The Curious Case of Private James Sterling

Pat Geary has uncovered the curious case of Private James Sterling, who is commemorated on the 1916 Lisburn Roll of Honour (Lisburn Standard) and the Lisburn War Memorial, but whose death has seemed slipped through the official records of the war, including the Commonwealth War Graves.

Sterling, Rifleman James

Born in Lisburn , probably in 1888 or 1889 by 1901 he was living with his widowed mother Agnes and three siblings, Margaret (23), Annie (21) and Patrick (14) at 67 Gregg Street in the town. Roman Catholic by faith, James the youngest member of the household, was the only one not working and he would be the first to leave.

While by 1911 the other members of the family were still in Gregg Street, now at number 91, James had enlisted in the Army and was serving with 1 Royal Irish Rifles somewhere in Burma or the Andaman Islands. In the absence of his service record it is impossible to say when he joined up or whether or not he ever returned home but that, it would seem, is extremely unlikely.

At the outbreak of war in August 1914 the Rifles were in Aden where they would remain until the end of September. Stationed at the Infantry barracks at Steamer Point they busied themselves strengthening the harbour defences. Detatchments were also despatched to the island of Perim to act as guards and escorts for the German “prize ships” that had been captured there.

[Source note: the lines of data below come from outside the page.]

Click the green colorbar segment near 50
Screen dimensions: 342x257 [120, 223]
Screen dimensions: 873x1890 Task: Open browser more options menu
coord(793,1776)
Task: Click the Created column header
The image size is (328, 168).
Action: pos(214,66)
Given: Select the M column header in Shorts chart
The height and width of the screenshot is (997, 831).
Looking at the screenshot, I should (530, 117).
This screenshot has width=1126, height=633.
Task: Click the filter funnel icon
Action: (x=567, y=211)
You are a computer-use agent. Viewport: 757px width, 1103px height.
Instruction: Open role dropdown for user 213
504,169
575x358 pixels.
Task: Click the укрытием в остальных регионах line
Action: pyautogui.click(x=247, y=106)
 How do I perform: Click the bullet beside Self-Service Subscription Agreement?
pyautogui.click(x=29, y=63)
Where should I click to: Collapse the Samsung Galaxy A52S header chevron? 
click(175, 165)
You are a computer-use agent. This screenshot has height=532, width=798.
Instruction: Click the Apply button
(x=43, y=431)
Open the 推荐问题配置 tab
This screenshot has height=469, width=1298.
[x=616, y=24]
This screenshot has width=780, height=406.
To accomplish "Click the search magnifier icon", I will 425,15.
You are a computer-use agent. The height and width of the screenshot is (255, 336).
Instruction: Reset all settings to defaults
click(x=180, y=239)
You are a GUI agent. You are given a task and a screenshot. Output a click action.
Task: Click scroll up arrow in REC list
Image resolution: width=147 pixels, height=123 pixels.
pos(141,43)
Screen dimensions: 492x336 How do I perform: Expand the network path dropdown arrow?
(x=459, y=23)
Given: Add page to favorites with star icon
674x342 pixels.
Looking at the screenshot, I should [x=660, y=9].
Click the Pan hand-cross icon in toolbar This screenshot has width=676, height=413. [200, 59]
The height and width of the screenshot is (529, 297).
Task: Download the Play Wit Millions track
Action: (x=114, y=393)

Relieved by the Lancashire Fusiliers on the 27 September 1914 the battalion left Aden the following day on the ‘Dilwara’. However, when they arrived at Liverpool three and a half weeks later , James Sterling was not with them. He had died on the 5 October 1914 in Lady Strangford Hospital, Port Said. The circumstances of his death are unknown as is his final resting place; it is as if he had disappeared. Not only is there no record of him in “Soldiers’ Died in the Great War” or “Ireland’s Memorial Record”, but it appears that the Commonwealth War Commission have no record of him either. The only public recognition of his service is on Lisburn War Memorial and on the Roll of Honour for Lisburn Roman Catholic Church published in the Standard just before Christmas 1916.

As for his family there would be another tragedy to endure. Patrick Sterling, James’s elder brother had also enlisted and served with 1RIR. In April 1915 he was wounded by a German rifle grenade and, as a result, had his left leg amputated. Subsequently discharged, he would survive the war but only just, dying at home on the 30 November 1918. Having lost her youngest son right at the start of the war, Agnes Sterling lost her eldest right at the end.